*** Block opens ***
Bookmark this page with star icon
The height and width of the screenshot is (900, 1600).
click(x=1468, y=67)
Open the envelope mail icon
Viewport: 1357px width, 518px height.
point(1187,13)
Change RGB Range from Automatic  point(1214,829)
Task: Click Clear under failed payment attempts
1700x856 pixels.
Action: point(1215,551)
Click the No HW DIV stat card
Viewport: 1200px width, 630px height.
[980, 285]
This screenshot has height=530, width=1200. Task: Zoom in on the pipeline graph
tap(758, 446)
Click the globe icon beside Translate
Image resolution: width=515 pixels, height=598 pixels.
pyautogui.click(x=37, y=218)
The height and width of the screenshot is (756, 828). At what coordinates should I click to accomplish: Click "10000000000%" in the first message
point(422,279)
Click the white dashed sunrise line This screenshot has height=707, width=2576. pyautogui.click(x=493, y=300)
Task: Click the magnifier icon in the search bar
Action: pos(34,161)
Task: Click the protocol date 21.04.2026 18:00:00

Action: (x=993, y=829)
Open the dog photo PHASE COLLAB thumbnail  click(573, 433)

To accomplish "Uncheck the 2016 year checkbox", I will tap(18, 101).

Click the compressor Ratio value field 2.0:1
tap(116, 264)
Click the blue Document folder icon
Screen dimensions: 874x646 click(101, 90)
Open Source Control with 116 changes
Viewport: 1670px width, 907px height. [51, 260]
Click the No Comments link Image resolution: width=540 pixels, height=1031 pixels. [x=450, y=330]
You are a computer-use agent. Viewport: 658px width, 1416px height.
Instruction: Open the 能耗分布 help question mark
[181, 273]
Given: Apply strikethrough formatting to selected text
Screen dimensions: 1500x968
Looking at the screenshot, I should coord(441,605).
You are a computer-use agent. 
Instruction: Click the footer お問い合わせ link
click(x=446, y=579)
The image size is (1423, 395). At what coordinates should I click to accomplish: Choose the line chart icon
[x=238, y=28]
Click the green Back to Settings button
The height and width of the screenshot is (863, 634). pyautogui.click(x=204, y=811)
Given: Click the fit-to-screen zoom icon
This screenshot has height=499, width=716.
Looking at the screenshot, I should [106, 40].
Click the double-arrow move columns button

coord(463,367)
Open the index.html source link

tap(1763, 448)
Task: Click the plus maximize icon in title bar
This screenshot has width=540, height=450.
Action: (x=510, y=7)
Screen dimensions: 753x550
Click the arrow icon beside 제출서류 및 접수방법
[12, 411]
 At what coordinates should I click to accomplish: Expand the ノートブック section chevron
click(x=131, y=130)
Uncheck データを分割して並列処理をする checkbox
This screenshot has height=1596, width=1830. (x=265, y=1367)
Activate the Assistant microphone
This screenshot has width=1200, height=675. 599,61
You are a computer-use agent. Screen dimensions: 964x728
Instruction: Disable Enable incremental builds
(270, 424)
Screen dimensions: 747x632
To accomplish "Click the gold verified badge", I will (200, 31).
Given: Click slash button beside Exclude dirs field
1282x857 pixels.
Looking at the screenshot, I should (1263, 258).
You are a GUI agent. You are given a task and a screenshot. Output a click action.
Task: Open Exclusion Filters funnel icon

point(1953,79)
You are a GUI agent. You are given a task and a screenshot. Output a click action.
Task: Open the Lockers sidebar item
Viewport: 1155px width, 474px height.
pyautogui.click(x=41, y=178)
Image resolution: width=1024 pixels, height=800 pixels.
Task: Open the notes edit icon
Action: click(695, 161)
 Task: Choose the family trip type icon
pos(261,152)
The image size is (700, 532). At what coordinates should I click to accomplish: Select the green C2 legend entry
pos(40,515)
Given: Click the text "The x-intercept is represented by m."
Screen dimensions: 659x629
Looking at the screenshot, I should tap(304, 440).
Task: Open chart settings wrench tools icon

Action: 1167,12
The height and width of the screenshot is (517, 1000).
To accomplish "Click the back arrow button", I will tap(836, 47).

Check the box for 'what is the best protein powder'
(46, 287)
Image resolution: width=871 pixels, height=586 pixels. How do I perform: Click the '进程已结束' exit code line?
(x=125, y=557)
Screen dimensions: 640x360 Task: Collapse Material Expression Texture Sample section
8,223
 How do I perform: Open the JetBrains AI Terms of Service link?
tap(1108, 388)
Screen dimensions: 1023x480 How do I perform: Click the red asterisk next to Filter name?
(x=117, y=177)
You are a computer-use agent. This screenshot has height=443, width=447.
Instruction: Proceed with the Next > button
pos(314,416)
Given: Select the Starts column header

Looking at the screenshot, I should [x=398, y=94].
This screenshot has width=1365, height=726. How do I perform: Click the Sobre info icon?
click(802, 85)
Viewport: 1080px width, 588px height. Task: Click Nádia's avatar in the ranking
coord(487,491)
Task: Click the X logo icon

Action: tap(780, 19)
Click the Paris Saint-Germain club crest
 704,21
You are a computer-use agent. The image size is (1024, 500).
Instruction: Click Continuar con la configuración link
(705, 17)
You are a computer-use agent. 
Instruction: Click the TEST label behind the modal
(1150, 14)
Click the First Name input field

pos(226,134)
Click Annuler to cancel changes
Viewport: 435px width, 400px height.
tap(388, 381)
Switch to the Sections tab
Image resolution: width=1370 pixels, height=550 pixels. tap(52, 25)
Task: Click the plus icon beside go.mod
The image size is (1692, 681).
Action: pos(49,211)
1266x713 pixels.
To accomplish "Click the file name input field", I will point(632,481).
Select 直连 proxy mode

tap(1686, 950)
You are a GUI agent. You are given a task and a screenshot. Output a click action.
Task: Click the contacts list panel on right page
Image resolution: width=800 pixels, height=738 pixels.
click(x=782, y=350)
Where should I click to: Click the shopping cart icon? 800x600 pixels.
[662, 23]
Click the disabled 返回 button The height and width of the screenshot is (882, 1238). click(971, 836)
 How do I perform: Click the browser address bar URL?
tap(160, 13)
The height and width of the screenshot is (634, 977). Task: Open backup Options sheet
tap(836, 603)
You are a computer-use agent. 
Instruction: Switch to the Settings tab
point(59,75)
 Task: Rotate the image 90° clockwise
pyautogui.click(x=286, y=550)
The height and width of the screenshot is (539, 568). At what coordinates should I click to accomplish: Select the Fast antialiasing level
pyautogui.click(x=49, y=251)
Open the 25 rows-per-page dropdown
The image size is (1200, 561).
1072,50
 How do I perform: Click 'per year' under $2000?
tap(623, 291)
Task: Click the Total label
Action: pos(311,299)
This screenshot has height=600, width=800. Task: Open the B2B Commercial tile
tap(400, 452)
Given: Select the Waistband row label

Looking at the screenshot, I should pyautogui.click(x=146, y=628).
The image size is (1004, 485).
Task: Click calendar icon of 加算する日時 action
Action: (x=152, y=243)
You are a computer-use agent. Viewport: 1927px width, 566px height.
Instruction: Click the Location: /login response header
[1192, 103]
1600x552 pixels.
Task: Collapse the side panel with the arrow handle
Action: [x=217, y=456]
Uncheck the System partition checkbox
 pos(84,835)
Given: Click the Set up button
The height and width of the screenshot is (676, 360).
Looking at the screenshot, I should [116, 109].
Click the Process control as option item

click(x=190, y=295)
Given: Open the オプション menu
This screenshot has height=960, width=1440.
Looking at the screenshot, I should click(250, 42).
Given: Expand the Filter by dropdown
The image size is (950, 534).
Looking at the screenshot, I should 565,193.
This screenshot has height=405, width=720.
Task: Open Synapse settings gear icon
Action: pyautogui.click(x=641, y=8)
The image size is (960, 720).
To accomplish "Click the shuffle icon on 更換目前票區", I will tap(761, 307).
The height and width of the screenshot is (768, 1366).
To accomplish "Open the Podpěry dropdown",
*** Block closes ***
**EXERCISE DESCRIPTION:** Word for word, set down each line of the material.

**TASK RESPONSE:**
Bookmark this page with star icon
The height and width of the screenshot is (900, 1600).
click(x=1468, y=67)
Open the envelope mail icon
Viewport: 1357px width, 518px height.
point(1187,13)
Change RGB Range from Automatic  point(1214,829)
Task: Click Clear under failed payment attempts
1700x856 pixels.
Action: point(1215,551)
Click the No HW DIV stat card
Viewport: 1200px width, 630px height.
[980, 285]
This screenshot has height=530, width=1200. Task: Zoom in on the pipeline graph
tap(758, 446)
Click the globe icon beside Translate
Image resolution: width=515 pixels, height=598 pixels.
pyautogui.click(x=37, y=218)
The height and width of the screenshot is (756, 828). At what coordinates should I click to accomplish: Click "10000000000%" in the first message
point(422,279)
Click the white dashed sunrise line This screenshot has height=707, width=2576. pyautogui.click(x=493, y=300)
Task: Click the magnifier icon in the search bar
Action: pos(34,161)
Task: Click the protocol date 21.04.2026 18:00:00

Action: (x=993, y=829)
Open the dog photo PHASE COLLAB thumbnail  click(573, 433)

To accomplish "Uncheck the 2016 year checkbox", I will tap(18, 101).

Click the compressor Ratio value field 2.0:1
tap(116, 264)
Click the blue Document folder icon
Screen dimensions: 874x646 click(101, 90)
Open Source Control with 116 changes
Viewport: 1670px width, 907px height. [51, 260]
Click the No Comments link Image resolution: width=540 pixels, height=1031 pixels. [x=450, y=330]
You are a computer-use agent. Viewport: 658px width, 1416px height.
Instruction: Open the 能耗分布 help question mark
[181, 273]
Given: Apply strikethrough formatting to selected text
Screen dimensions: 1500x968
Looking at the screenshot, I should coord(441,605).
You are a computer-use agent. 
Instruction: Click the footer お問い合わせ link
click(x=446, y=579)
The image size is (1423, 395). At what coordinates should I click to accomplish: Choose the line chart icon
[x=238, y=28]
Click the green Back to Settings button
The height and width of the screenshot is (863, 634). pyautogui.click(x=204, y=811)
Given: Click the fit-to-screen zoom icon
This screenshot has height=499, width=716.
Looking at the screenshot, I should [106, 40].
Click the double-arrow move columns button

coord(463,367)
Open the index.html source link

tap(1763, 448)
Task: Click the plus maximize icon in title bar
This screenshot has width=540, height=450.
Action: (x=510, y=7)
Screen dimensions: 753x550
Click the arrow icon beside 제출서류 및 접수방법
[12, 411]
 At what coordinates should I click to accomplish: Expand the ノートブック section chevron
click(x=131, y=130)
Uncheck データを分割して並列処理をする checkbox
This screenshot has height=1596, width=1830. (x=265, y=1367)
Activate the Assistant microphone
This screenshot has width=1200, height=675. 599,61
You are a computer-use agent. Screen dimensions: 964x728
Instruction: Disable Enable incremental builds
(270, 424)
Screen dimensions: 747x632
To accomplish "Click the gold verified badge", I will (200, 31).
Given: Click slash button beside Exclude dirs field
1282x857 pixels.
Looking at the screenshot, I should (1263, 258).
You are a GUI agent. You are given a task and a screenshot. Output a click action.
Task: Open Exclusion Filters funnel icon

point(1953,79)
You are a GUI agent. You are given a task and a screenshot. Output a click action.
Task: Open the Lockers sidebar item
Viewport: 1155px width, 474px height.
pyautogui.click(x=41, y=178)
Image resolution: width=1024 pixels, height=800 pixels.
Task: Open the notes edit icon
Action: click(695, 161)
 Task: Choose the family trip type icon
pos(261,152)
The image size is (700, 532). At what coordinates should I click to accomplish: Select the green C2 legend entry
pos(40,515)
Given: Click the text "The x-intercept is represented by m."
Screen dimensions: 659x629
Looking at the screenshot, I should tap(304, 440).
Task: Open chart settings wrench tools icon

Action: 1167,12
The height and width of the screenshot is (517, 1000).
To accomplish "Click the back arrow button", I will tap(836, 47).

Check the box for 'what is the best protein powder'
(46, 287)
Image resolution: width=871 pixels, height=586 pixels. How do I perform: Click the '进程已结束' exit code line?
(x=125, y=557)
Screen dimensions: 640x360 Task: Collapse Material Expression Texture Sample section
8,223
 How do I perform: Open the JetBrains AI Terms of Service link?
tap(1108, 388)
Screen dimensions: 1023x480 How do I perform: Click the red asterisk next to Filter name?
(x=117, y=177)
You are a computer-use agent. This screenshot has height=443, width=447.
Instruction: Proceed with the Next > button
pos(314,416)
Given: Select the Starts column header

Looking at the screenshot, I should [x=398, y=94].
This screenshot has width=1365, height=726. How do I perform: Click the Sobre info icon?
click(802, 85)
Viewport: 1080px width, 588px height. Task: Click Nádia's avatar in the ranking
coord(487,491)
Task: Click the X logo icon

Action: tap(780, 19)
Click the Paris Saint-Germain club crest
 704,21
You are a computer-use agent. The image size is (1024, 500).
Instruction: Click Continuar con la configuración link
(705, 17)
You are a computer-use agent. 
Instruction: Click the TEST label behind the modal
(1150, 14)
Click the First Name input field

pos(226,134)
Click Annuler to cancel changes
Viewport: 435px width, 400px height.
tap(388, 381)
Switch to the Sections tab
Image resolution: width=1370 pixels, height=550 pixels. tap(52, 25)
Task: Click the plus icon beside go.mod
The image size is (1692, 681).
Action: pos(49,211)
1266x713 pixels.
To accomplish "Click the file name input field", I will point(632,481).
Select 直连 proxy mode

tap(1686, 950)
You are a GUI agent. You are given a task and a screenshot. Output a click action.
Task: Click the contacts list panel on right page
Image resolution: width=800 pixels, height=738 pixels.
click(x=782, y=350)
Where should I click to: Click the shopping cart icon? 800x600 pixels.
[662, 23]
Click the disabled 返回 button The height and width of the screenshot is (882, 1238). click(971, 836)
 How do I perform: Click the browser address bar URL?
tap(160, 13)
The height and width of the screenshot is (634, 977). Task: Open backup Options sheet
tap(836, 603)
You are a computer-use agent. 
Instruction: Switch to the Settings tab
point(59,75)
 Task: Rotate the image 90° clockwise
pyautogui.click(x=286, y=550)
The height and width of the screenshot is (539, 568). At what coordinates should I click to accomplish: Select the Fast antialiasing level
pyautogui.click(x=49, y=251)
Open the 25 rows-per-page dropdown
The image size is (1200, 561).
1072,50
 How do I perform: Click 'per year' under $2000?
tap(623, 291)
Task: Click the Total label
Action: pos(311,299)
This screenshot has height=600, width=800. Task: Open the B2B Commercial tile
tap(400, 452)
Given: Select the Waistband row label

Looking at the screenshot, I should pyautogui.click(x=146, y=628).
The image size is (1004, 485).
Task: Click calendar icon of 加算する日時 action
Action: (x=152, y=243)
You are a computer-use agent. Viewport: 1927px width, 566px height.
Instruction: Click the Location: /login response header
[1192, 103]
1600x552 pixels.
Task: Collapse the side panel with the arrow handle
Action: [x=217, y=456]
Uncheck the System partition checkbox
 pos(84,835)
Given: Click the Set up button
The height and width of the screenshot is (676, 360).
Looking at the screenshot, I should [116, 109].
Click the Process control as option item

click(x=190, y=295)
Given: Open the オプション menu
This screenshot has height=960, width=1440.
Looking at the screenshot, I should click(250, 42).
Given: Expand the Filter by dropdown
The image size is (950, 534).
Looking at the screenshot, I should 565,193.
This screenshot has height=405, width=720.
Task: Open Synapse settings gear icon
Action: pyautogui.click(x=641, y=8)
The image size is (960, 720).
To accomplish "Click the shuffle icon on 更換目前票區", I will tap(761, 307).
The height and width of the screenshot is (768, 1366).
To accomplish "Open the Podpěry dropdown",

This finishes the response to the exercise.